Нет, не то. Где бы не было Янкеля. Она хотела быть там, где не было Янкеля.
На протяжении нескольких недель после ее побега он пытался избавиться от одного и того же навязчивого видения: чиновник, ебущий его жену. На полу посреди продуктов, приготовленных для стряпни. Стоя, в одних носках. На траве, в саду их нового огромного дома. Ему слышались такие ее стенания, которые в постели с ним она никогда не издавала, и воображалась такая степень ее услады, до которой чиновник, будучи настоящим мужчиной, смог ее довести, а он, будучи ненастоящим, не смог. Сосет ли она его член? — размышлял он. — Сознаю, что мысль идиотская и, кроме боли, ничего не сулит, но не могу от нее отделаться. И когда сосет — не может не сосать, — чем он в этот момент занят? Откидывает ли назад ее волосы, чтобы не мешали смотреть? Касается ли ее грудей? Думает ли о ком-то другом? Если думает, я его растерзаю.
Под неотрывными взглядами штетла — Лиля окучивает, Битцл Битцл скребет, Шлоим отмеряет песочное время, — он скатал записку в комок, формой похожий на слезу, сунул его за лацкан пиджака и вошел в дом. Что же мне теперь делать? — подумал он. — Надо, наверное, покончить с собой.
Жить было невыносимо, но умирать еще невыносимее. Невыносимо было воображать, как она занимается с кем-то любовью, но так же невыносимо было этого не воображать. То же и с запиской: невозможно было ее хранить, но и уничтожить казалось невозможным. Он пробовал ее потерять. Он оставлял ее в пустых, заплаканных воском, подсвечниках; каждую Пасху совал ее между пластинками мацы; ронял на свой заваленный бумагами стол в надежде, что в следующий раз ее не обнаружит.
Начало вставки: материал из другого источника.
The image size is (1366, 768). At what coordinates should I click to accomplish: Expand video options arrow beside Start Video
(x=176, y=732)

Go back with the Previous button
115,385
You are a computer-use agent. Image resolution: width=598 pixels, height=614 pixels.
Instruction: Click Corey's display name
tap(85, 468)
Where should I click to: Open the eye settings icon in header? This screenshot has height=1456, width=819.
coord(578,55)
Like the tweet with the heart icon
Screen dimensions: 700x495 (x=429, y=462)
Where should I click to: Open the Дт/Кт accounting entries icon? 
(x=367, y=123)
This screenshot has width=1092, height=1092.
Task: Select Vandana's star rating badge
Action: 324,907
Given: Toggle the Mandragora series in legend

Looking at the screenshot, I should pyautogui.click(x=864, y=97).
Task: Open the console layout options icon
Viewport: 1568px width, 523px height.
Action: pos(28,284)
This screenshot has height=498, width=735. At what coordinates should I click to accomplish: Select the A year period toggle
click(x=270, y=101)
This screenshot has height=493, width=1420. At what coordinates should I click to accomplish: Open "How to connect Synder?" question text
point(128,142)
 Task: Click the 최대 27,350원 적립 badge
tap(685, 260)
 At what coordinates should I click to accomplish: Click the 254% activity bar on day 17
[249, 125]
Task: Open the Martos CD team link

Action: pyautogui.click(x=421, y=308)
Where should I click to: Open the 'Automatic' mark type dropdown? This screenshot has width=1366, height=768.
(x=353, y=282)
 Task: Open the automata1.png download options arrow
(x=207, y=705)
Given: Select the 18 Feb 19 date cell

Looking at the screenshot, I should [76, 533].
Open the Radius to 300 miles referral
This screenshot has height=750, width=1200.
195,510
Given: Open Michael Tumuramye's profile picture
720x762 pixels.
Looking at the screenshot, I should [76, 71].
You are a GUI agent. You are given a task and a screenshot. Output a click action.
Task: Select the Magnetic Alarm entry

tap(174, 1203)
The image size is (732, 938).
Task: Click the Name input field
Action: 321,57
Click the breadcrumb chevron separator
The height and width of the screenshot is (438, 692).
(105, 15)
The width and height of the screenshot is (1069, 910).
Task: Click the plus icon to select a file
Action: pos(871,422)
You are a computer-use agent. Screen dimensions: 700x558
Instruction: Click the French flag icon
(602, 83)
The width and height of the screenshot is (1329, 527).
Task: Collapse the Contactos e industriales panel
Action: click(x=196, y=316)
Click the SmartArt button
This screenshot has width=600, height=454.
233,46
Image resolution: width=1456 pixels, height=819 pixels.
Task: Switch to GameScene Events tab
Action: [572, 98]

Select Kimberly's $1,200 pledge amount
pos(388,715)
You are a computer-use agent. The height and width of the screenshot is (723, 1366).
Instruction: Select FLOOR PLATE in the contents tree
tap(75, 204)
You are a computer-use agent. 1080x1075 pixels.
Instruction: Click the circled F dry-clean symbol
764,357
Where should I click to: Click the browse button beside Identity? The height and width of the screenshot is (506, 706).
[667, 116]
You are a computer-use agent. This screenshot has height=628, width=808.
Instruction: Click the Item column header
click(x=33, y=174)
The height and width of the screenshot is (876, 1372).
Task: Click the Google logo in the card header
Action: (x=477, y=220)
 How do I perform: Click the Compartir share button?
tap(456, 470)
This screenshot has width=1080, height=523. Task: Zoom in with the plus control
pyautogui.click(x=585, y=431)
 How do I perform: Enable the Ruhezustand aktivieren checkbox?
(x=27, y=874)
Но она неизменно обнаруживалась. Однажды он пытался незаметно выдавить ее из кармана брюк, сидя на скамье у фонтана распростертой русалки, но, когда полез за носовым платком, записка по-прежнему была в кармане. В другой раз он вложил ее вместо закладки в ненавидимый им роман, но несколько дней спустя она оказалась между страниц одной из тех западных книг, которые, кроме него, никто в штетле не читал и которую записка навсегда для него отравила. Уничтожить записку оказалось так же непросто, как свести счеты с жизнью. Она всегда возвращалась. Она оставалась с ним, точно была его частью, как родинка или конечность. Она была на нем, она была в нем, она была им, она была гимн: Иначе поступить не могла.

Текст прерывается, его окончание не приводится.